_Set task_
Reproduce the stretch of lines from the line containing "The height and width of the screenshot is (385, 609)." through the line containing "[1360, 161]", keeping every line in place, and shift each coordinate in the answers up by 138.

[begin Record extracts]

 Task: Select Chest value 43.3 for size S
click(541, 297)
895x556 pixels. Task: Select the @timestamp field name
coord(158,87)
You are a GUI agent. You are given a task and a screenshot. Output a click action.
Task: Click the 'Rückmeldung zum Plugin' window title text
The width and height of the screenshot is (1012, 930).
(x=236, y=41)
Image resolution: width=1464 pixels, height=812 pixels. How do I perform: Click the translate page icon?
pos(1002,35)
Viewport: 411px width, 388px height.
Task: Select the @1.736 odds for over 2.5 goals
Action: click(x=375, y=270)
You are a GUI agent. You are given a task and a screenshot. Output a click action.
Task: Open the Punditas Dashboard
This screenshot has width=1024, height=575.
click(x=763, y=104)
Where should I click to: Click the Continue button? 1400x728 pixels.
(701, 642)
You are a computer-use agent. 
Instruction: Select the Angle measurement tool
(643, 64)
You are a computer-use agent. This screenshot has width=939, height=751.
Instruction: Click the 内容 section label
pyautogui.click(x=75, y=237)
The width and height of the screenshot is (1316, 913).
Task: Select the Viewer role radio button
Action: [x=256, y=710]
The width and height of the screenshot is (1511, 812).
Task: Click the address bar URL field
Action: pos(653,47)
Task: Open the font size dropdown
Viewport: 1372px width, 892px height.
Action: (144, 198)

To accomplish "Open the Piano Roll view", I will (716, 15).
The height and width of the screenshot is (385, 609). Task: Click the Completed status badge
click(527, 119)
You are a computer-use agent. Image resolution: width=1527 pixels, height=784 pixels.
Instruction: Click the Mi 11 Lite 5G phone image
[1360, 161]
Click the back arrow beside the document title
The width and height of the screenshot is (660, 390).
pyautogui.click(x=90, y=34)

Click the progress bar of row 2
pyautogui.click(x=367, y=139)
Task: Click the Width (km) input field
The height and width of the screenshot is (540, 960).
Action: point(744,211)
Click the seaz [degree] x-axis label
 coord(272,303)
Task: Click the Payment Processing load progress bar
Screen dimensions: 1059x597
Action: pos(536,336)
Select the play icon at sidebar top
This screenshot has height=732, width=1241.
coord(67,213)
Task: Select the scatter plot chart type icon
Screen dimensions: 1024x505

[end Record extracts]

_Solution for this problem_
The height and width of the screenshot is (385, 609). Task: Click the Completed status badge
click(665, 257)
You are a computer-use agent. Image resolution: width=1527 pixels, height=784 pixels.
Instruction: Click the Mi 11 Lite 5G phone image
[1498, 299]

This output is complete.